The NF is a function which decreases linearly over distance and returns 1.0 for the distance 0.0 and 0.0 for the distance of a certain radius. The radius decreases monotonicaly over time but will never become 0.0.

 factor = 1.0 - (distance / radius)
                (factor, radius element | R  | distance elment | N)

The NF could also use a gaussian function which would be nicer. The radius determines how many neigbours a node has. If it was three it would retrieve the two previous nodes of the array as well as the following two. The nodes next to the node are weightened 0.66 the outer ones 0.33. So they will move slightly in the same direction as the node.

I reapeat the whole algorithm until the nodes move only a very small distance.

Application

Ok here we go. Now that we know how the SOM algorithm works we are having a look at how we can use it for color recognition. Every color can be understood as a vector of three components (red, green, blue) well use a color just like a point in 3d space. Then we need a set of sample colors which i generate at random this will be our the colors to be categorised. Nodes are just generated in the same way though it might be wiser to actually set some of both sets by hand I will explain in the conclusion why. Now that we have all the things we actually need to get started id like to have a look at the different functions used in the application.

I used Common Lisp for the application so i will stick to its notation from now on which is quiet easy. You will find the sourcecode at the end of the article and i would like you to get a common lisp interpreter to try it out. You just will have to follow the instructions below to get the programm running.

The learn function is just the SOM algorithm and Nkernel is the neighbouring function. The train function will start the learning.

When you start the common lisp interpreter you see a prompt. Then just type:

 > (train)

and it will start the learning. The numbers wich you will see are the total difference of the movement of nodes which i use to determine if the nodes are close to selltlement. When the algorithm has stopped you will see a list of all the trained nodes.

The whatis function is the function you use to identify a color you can use it after the train function:

 > (whatis '(r g b))

r g and b are nartural numbers ranging from 0 to 255. If the color is close to some node it will retrieve the name of the node if it has one already. Otherwise it will ask you to specify the type of the nearest node.

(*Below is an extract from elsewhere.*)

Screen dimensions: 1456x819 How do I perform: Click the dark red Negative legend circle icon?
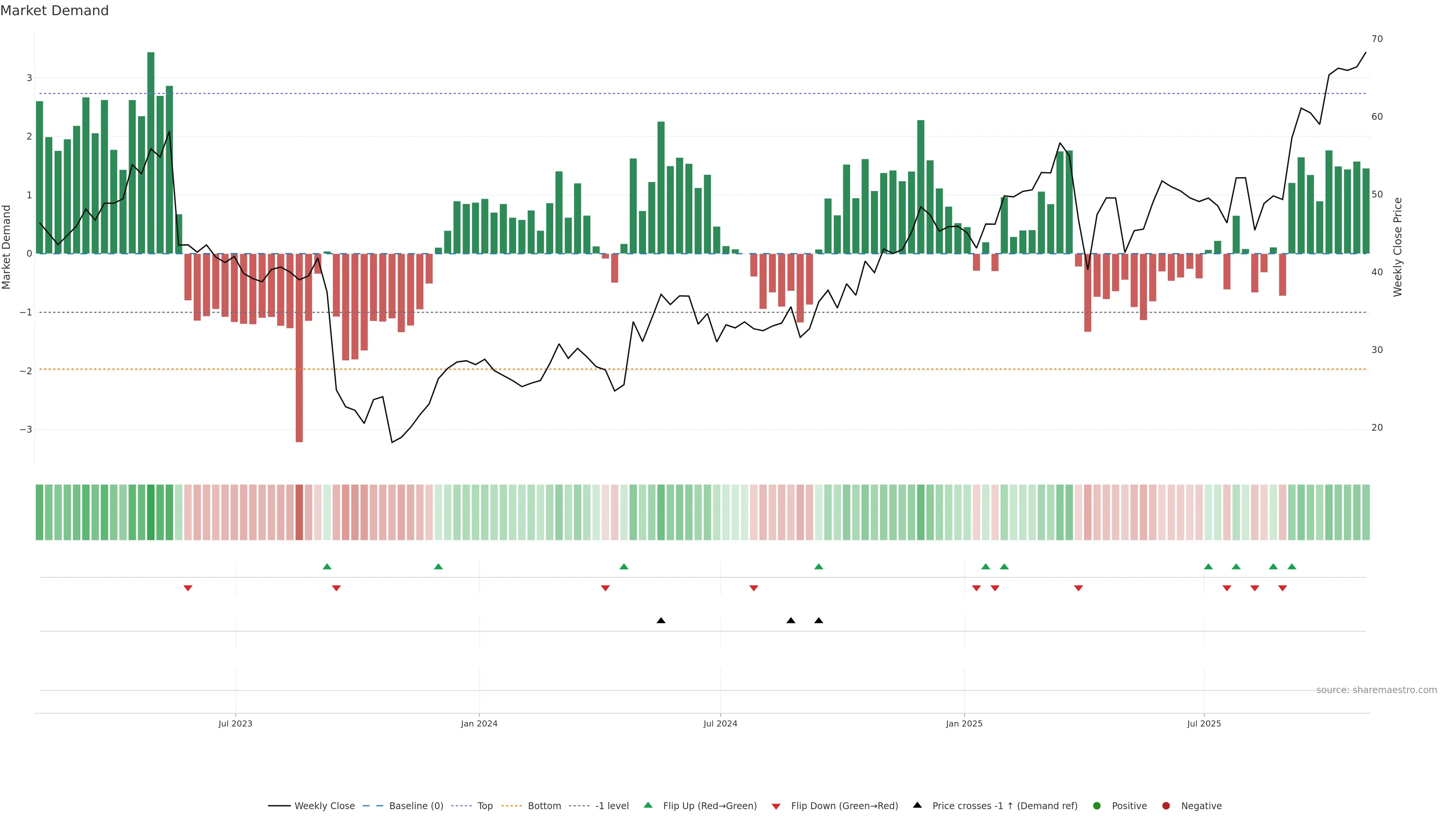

The name is then saved in a hashtable with the index of the nearest node as its key.

Example:

 > (whatis '(0 0 128))
 "I dont know this yet please declare: " red

 > (whatis '(0 0 230))
 "This is RED"

Conclusion

You might experience some color mismatching for extreme values like black and white or red ( 12 0 0 ) im not totally sure why this happens but i think that it is related to the random samples and nodes but i chose to randomize them because its easyier than typeing in a lot of colors.

Further assumptions were to write a kernel wich kills nodes that are the same color if they are close and lay nodes together in a higher dimension ( so that nodes wich are seperated at the map which are nearly the same color will be closer together in this new space). And it might be good to introduce distance to the whatis function so that if a node is really far he would say it might be the color and adds a new node at this point to the samples and a node near it and train again. And maybe some look for different topologies of the map might be good. I havent found any good explanation how the map dimensions correlate to the overall performance. A graphical output of the map might be fine to show the process.

It would also be very fine to normalize the color and train the SOM to detect the satuation and brightness of a color. The neighbouring function could be speed up by some structuring like and octree or something like that.

Pros

The algotithm is very simple to implement and easy to understand.
Training is quiet fast and doesnt need too many samples.
The SOM doesnt need to have prior knowledge of any colors.

Cons

Doesnt seem to work well on extreme points (might be solved by choosing samples and nodes by hand.
The computation time rises a lot when you want to train more nodes.